Blogs polarise. Either, they are euphorically praised or sharply criticised as „communicative knick-knacks”. Professional journalists often consider bloggers as mere amateurs. But in how far do bloggers and journalists really differ? A new study by the Otto Brenner Foundation tries to answer this question.
For their study, Olaf Hoffjann and Oliver Haidukiewicz from the University of Applied Sciences Ostfalia surveyed 936 professional journalists and 463 journalistic bloggers as well as 156 users online. In addition, they conducted guided expert interviews with 20 bloggers. The authors consider both those who work for established media and those who work for blogs as journalists, but for easier differentiation, they name them “bloggers” or “professional journalists” in their publication.
Below are some of the main findings briefly summarised:
Journalists think that bloggers have little journalistic relevance. A third of the participating professional journalists believed that blogs do not disseminate relevant information. Contrarily, bloggers value journalists more and think they report critically. Both sides agree that the growing success of blogs shows that audiences are dissatisfied with the work of traditional media.
2. Education And Professionality
The study indicates that bloggers are usually less educated in terms of journalism techniques and theories than professional journalists. However, every seventh blogger among the participants had studied communication sciences. Internships in the field of journalism are rare among bloggers.
According to the authors a blogger who work 20 hours (or more) per week and receives income from this work can be classified as a “professional blogger”. However, Hoffjann and Haidukiewicz also note that these professional bloggers often work a lot for a meagre income. In contrast to professional journalists, bloggers also often confine their research to the Internet, investing more time into marketing than actual reporting.
Both professional journalists and bloggers primarily want to disseminate information. Apart from that, bloggers focus mostly on entertaining their audiences whereas journalists often want to “control” and criticise.
Hoffjann and Haidukiewicz find that both sides seem to agree upon basic criteria for quality: correctness, credibility, independence and the competence to explain complex issues are equally important for both. Professional journalists value neutral reporting higher than bloggers, who focus more on personal and literary writing.

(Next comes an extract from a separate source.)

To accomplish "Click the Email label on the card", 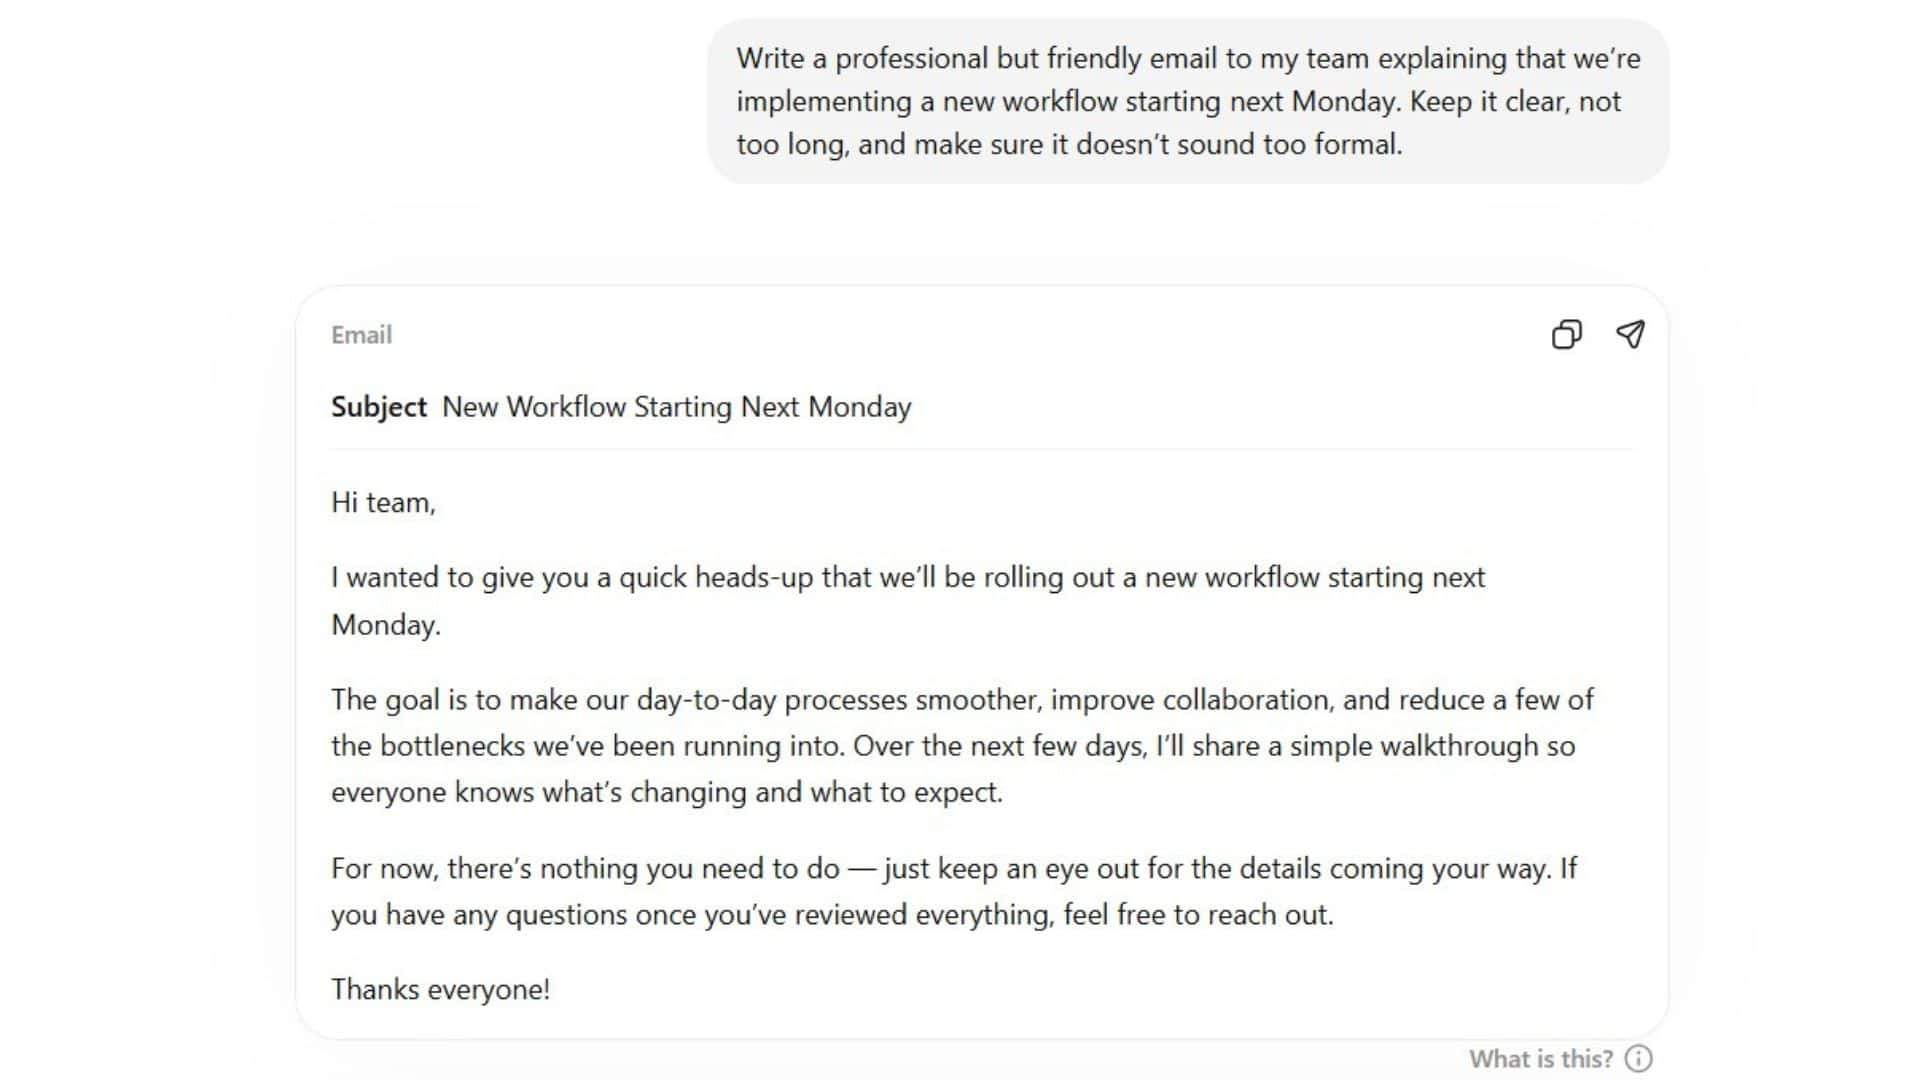I will point(361,335).
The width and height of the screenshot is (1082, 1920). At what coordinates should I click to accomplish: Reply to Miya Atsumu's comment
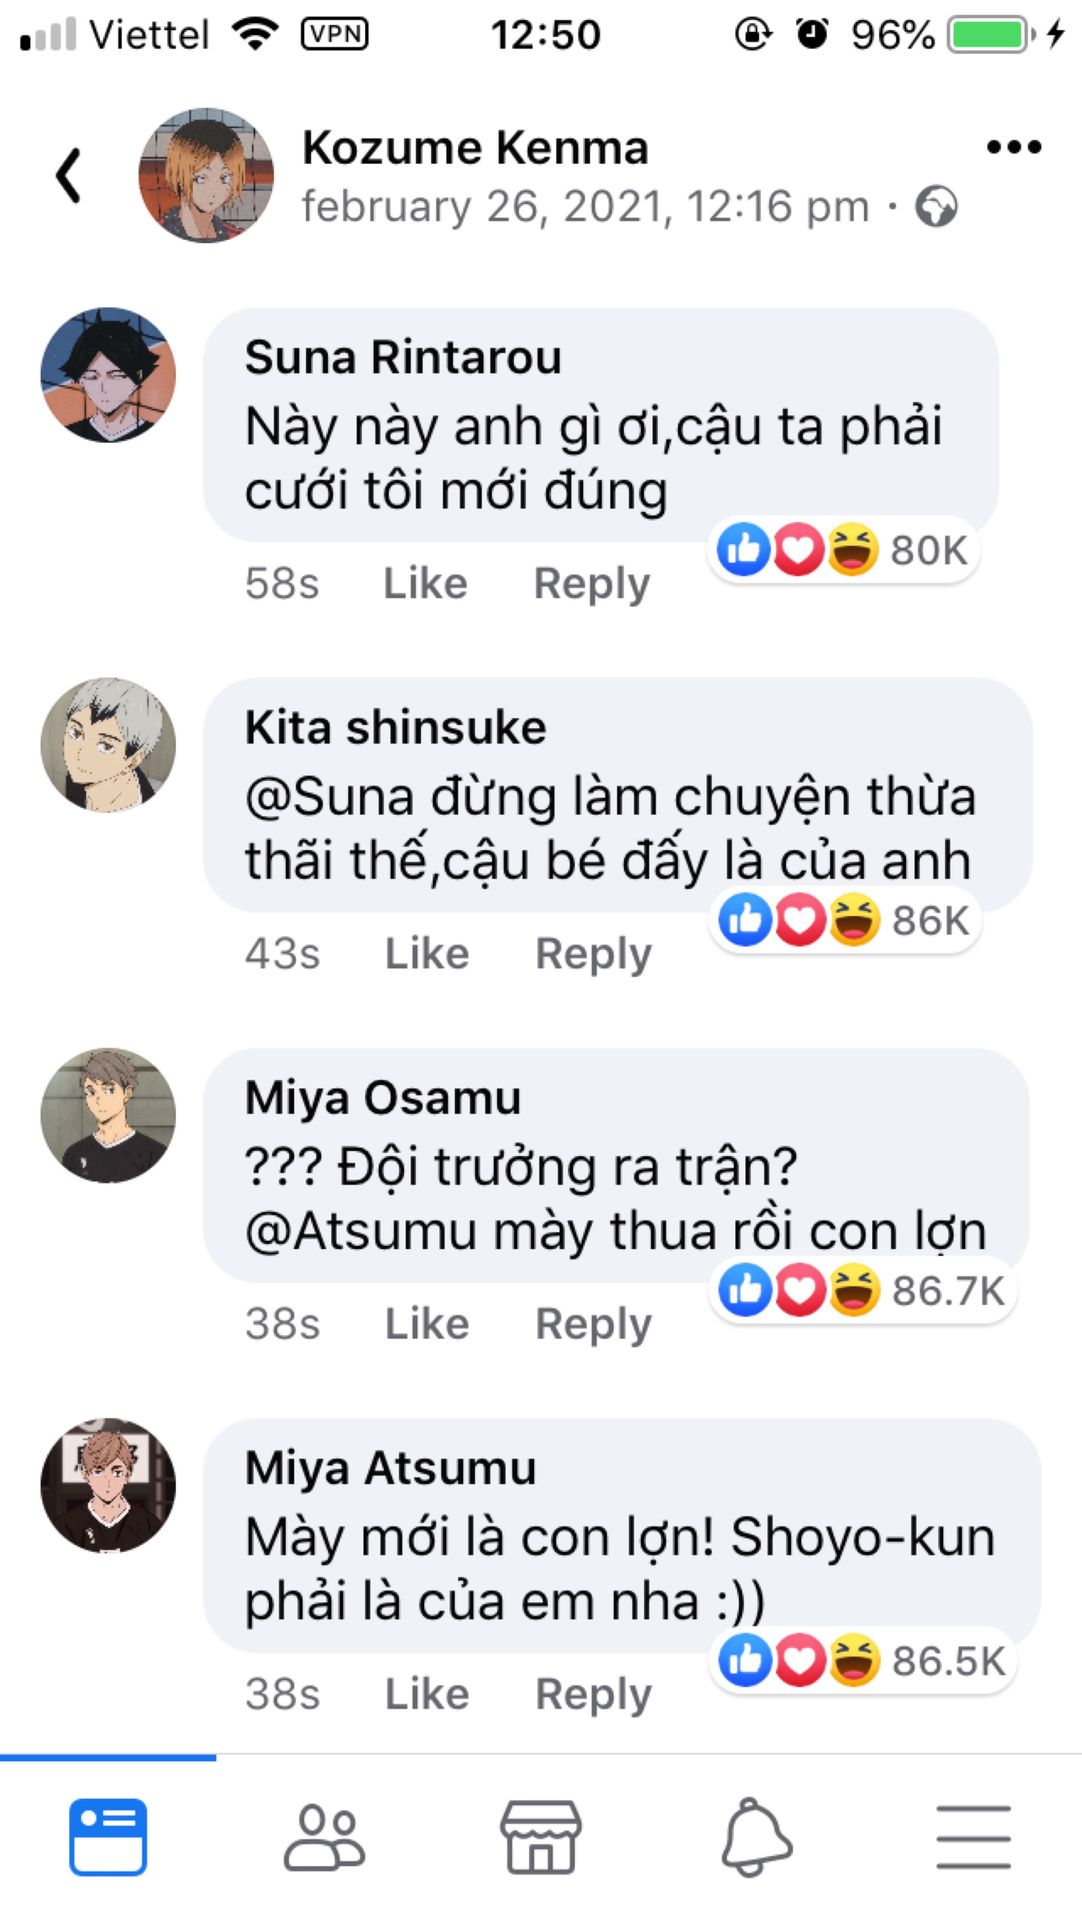point(593,1694)
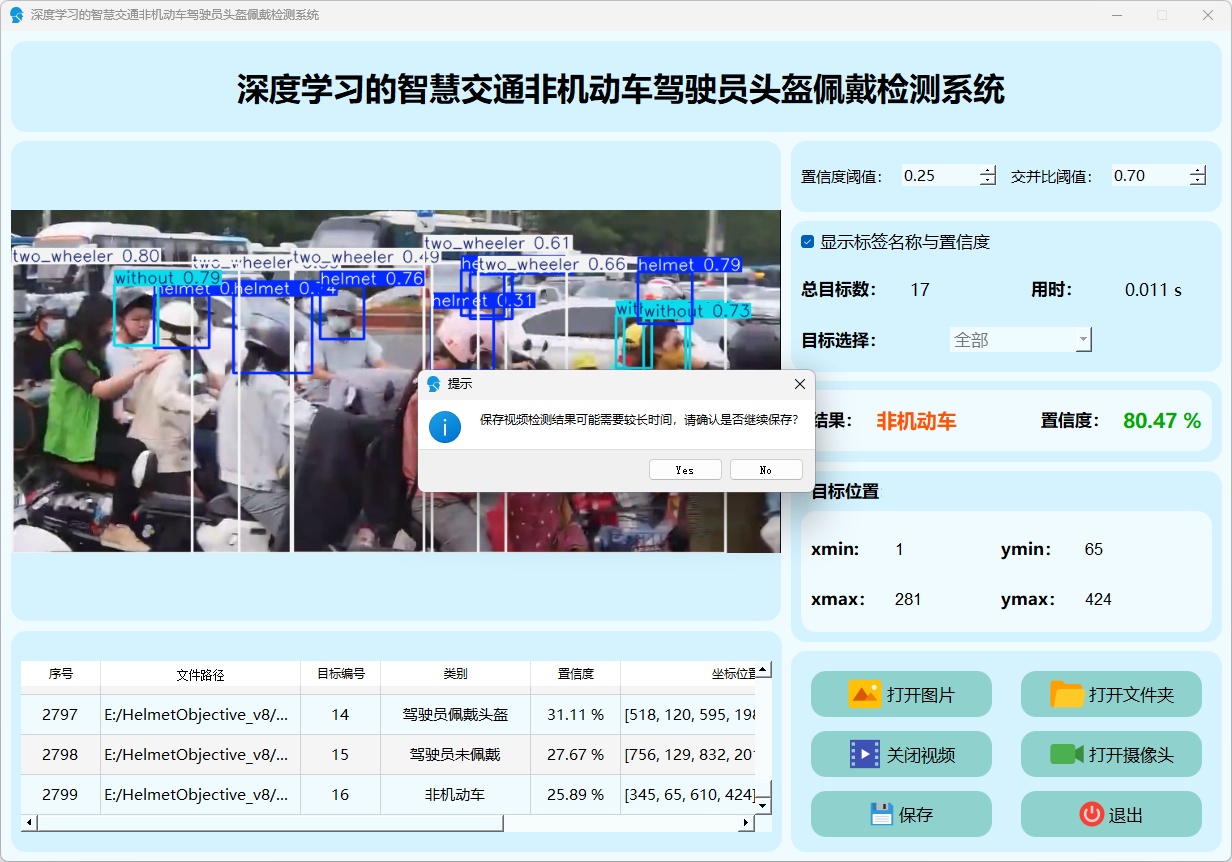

Bloggers invest more time in networking with their audience, for example via comment functions on their blogs. Being close to their readers is even more important for them than for professional journalists.
5. Attitude Towards PR
Both bloggers and professional journalists complain about poor quality of press releases by official bodies and institutions. Bloggers criticize that they are not always granted access to press conferences, although they feel that their acceptance is growing.
6. Covert Advertising
Bloggers are often blamed for covert advertising. The study, however, reveals that bloggers mark their paid contents just as often (91,6% of the time) as journalists (91,7% of the time). Nevertheless, the authors believe that the consciousness about social expectations towards them might have falsified bloggers’ behaviour when answering the questions. Especially content on YouTube and Instagram might include more covert advertisement than the numbers suggest.
In addition, the study shows that bloggers face a bigger conflict between their commitment to the audience and the need to acquire advertisers. In the case of traditional newspapers, the separation between editorial and the marketing department usually creates more distance – something that is often not given with blogs. Some bloggers use the strategy of engaging external service providers for their marketing to ameliorate this issue. 93% of the bloggers in the study also stated that they do not accept advertising which does not fit with their editorial lines.
7. Similarities And Rivalries
The study shows that in some respects, professional journalists and bloggers are more alike than one would expected. Members of both groups who cover the same beat often share more similarities with each other than with other members of their respective group. For example, bloggers and professional journalists who report about fashion value the ideas of entertaining their audience higher than anybody else.
According to the authors, bloggers are not serious competitors for professional journalists. The biggest professional political news website in Germany (faz.net) reaches an audience 50 times as big as the biggest political blog (netzpolitik.org). Only when it comes to fashion reporting blogs have an advantage. Younger users in particular seem to prefer blogs to traditional journalistic offers.
Hoffjann and Haidukiewicz note that, given the growing popularity of social media and the internet in general, a similar study could lead to very different results in future. To this day, blogs are disadvantaged economically as most have not yet found a sustainable business model. The authors believe that even in the near future, bloggers will not be serious rivals to professional journalists – except, maybe, when it comes to specialised reporting in fields such as fashion, travelling or technology.
The complete study can be downloaded from the website of the Otto Brenner Stiftung in German.